** START **
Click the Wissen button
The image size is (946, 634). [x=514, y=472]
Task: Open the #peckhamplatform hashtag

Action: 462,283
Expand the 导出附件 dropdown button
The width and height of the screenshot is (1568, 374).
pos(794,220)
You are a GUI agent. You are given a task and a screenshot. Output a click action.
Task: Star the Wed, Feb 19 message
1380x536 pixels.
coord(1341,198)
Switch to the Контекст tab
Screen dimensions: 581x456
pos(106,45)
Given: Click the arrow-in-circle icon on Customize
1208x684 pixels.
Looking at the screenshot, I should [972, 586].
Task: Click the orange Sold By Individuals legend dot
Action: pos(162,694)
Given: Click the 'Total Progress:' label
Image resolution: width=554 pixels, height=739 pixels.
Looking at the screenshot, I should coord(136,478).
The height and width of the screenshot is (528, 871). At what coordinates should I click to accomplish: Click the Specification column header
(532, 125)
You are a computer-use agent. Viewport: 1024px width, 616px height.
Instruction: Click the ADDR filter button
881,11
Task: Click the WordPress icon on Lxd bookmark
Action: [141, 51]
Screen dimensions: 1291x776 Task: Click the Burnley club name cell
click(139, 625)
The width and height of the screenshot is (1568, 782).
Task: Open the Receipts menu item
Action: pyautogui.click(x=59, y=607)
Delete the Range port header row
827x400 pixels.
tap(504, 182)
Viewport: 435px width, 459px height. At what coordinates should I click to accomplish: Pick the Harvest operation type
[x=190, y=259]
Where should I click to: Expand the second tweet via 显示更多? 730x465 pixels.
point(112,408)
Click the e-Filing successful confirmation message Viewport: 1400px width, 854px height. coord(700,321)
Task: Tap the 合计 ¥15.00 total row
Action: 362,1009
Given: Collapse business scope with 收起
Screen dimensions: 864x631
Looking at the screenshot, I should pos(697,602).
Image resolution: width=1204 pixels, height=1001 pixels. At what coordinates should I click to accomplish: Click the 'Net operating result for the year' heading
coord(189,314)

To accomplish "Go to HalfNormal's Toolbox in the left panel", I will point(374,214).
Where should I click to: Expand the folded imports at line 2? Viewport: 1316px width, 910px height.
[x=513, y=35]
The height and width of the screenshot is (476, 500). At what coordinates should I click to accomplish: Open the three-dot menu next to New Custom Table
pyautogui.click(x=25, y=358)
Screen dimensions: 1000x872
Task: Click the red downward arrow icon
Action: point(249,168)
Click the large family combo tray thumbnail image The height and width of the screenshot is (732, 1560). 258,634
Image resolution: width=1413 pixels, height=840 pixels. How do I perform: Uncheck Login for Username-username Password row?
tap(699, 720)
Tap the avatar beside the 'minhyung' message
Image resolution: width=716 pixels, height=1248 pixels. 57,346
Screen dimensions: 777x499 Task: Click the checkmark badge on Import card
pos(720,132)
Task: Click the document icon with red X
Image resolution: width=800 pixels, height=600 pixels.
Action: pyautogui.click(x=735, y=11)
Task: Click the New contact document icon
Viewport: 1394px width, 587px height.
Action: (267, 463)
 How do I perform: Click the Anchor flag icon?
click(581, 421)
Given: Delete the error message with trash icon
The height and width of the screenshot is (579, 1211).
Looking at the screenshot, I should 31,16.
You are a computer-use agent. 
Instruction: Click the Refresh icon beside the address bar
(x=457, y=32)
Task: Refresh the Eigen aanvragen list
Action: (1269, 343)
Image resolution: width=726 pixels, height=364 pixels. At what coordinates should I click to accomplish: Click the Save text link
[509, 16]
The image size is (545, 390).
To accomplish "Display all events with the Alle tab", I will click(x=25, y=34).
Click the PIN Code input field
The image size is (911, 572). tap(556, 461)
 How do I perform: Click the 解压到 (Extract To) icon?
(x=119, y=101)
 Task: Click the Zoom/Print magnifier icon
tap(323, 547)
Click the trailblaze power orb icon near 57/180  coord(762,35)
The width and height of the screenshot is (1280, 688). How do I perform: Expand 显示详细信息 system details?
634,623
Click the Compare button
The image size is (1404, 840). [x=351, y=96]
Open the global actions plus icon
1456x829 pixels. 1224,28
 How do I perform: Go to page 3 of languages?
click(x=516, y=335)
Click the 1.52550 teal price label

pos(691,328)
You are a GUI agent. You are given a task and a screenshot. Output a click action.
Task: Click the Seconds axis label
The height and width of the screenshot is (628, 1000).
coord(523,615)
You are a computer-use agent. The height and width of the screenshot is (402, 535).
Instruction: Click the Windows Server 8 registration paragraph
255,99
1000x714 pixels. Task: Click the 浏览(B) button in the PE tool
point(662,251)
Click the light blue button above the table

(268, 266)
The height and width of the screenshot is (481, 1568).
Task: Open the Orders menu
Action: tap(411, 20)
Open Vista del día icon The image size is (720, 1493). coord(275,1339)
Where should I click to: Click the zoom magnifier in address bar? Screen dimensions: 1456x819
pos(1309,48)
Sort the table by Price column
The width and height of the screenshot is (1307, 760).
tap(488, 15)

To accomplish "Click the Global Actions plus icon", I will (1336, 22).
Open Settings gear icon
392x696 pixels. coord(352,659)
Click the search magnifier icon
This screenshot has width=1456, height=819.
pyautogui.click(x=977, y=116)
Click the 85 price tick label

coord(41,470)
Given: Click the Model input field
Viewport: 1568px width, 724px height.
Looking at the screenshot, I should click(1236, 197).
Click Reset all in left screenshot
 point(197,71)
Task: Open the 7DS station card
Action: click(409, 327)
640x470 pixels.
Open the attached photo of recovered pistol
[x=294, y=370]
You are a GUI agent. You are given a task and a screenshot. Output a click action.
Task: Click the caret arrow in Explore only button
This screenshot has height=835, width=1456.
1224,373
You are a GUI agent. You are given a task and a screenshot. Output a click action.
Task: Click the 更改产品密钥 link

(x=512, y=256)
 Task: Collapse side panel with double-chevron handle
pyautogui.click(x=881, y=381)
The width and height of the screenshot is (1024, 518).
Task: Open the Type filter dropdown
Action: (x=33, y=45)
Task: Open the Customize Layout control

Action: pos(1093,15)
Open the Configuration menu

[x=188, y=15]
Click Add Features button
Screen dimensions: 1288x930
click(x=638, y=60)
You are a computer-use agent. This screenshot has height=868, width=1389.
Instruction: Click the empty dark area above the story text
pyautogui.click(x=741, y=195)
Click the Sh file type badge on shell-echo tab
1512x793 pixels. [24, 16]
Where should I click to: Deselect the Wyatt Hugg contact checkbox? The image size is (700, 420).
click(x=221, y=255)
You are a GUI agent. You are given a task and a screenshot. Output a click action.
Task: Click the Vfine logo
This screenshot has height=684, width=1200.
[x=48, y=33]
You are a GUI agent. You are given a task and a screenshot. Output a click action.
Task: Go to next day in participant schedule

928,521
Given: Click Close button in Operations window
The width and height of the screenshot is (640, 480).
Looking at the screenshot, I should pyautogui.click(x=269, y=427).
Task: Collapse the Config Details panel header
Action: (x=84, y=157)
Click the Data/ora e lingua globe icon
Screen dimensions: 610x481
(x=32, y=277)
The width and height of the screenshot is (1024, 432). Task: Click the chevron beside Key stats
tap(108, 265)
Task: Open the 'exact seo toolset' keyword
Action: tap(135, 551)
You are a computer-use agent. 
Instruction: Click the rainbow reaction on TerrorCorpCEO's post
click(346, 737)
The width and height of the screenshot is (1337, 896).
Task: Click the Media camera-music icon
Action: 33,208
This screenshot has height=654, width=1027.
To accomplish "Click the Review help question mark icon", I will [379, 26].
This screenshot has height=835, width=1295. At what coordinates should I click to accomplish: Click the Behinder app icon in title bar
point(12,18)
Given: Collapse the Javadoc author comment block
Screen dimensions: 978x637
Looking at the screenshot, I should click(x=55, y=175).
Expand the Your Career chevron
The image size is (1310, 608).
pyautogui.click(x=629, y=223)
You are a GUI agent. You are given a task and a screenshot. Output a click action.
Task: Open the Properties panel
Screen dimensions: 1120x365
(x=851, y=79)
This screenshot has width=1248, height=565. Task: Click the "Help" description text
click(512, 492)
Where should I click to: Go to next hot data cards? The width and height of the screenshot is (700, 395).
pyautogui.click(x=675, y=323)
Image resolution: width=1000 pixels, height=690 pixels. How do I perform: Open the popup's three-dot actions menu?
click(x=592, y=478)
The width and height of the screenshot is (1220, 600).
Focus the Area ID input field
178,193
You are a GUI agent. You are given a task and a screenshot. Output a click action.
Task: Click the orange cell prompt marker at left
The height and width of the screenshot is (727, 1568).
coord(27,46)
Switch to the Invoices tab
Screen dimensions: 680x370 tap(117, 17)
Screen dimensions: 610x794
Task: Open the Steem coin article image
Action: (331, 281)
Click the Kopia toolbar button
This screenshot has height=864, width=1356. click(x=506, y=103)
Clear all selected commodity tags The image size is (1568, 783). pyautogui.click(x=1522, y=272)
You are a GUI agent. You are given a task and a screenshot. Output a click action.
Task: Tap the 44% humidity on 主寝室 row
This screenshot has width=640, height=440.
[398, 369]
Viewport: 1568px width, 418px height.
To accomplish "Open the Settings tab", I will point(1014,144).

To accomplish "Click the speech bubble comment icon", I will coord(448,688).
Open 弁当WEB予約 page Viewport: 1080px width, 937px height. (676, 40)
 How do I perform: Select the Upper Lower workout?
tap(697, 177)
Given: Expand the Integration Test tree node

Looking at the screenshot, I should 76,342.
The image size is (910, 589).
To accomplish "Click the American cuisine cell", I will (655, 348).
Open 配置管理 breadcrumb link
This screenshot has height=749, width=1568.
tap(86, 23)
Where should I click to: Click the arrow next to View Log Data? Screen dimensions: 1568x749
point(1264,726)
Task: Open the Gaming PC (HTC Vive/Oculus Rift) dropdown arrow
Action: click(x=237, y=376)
** END **
Rewrite the lines from "Given: Click the Model input field" down to "1512x793 pixels. [24, 16]" with "Instruction" replaced by "Command", leaving everything else unchanged.

▸ **EXERCISE ANSWER**:
Given: Click the Model input field
Viewport: 1568px width, 724px height.
Looking at the screenshot, I should click(1236, 197).
Click Reset all in left screenshot
 point(197,71)
Task: Open the 7DS station card
Action: click(409, 327)
640x470 pixels.
Open the attached photo of recovered pistol
[x=294, y=370]
You are a GUI agent. You are given a task and a screenshot. Output a click action.
Task: Click the caret arrow in Explore only button
This screenshot has height=835, width=1456.
1224,373
You are a GUI agent. You are given a task and a screenshot. Output a click action.
Task: Click the 更改产品密钥 link

(x=512, y=256)
 Task: Collapse side panel with double-chevron handle
pyautogui.click(x=881, y=381)
The width and height of the screenshot is (1024, 518).
Task: Open the Type filter dropdown
Action: (x=33, y=45)
Task: Open the Customize Layout control

Action: pos(1093,15)
Open the Configuration menu

[x=188, y=15]
Click Add Features button
Screen dimensions: 1288x930
click(x=638, y=60)
You are a computer-use agent. This screenshot has height=868, width=1389.
Command: Click the empty dark area above the story text
pyautogui.click(x=741, y=195)
Click the Sh file type badge on shell-echo tab
1512x793 pixels. [24, 16]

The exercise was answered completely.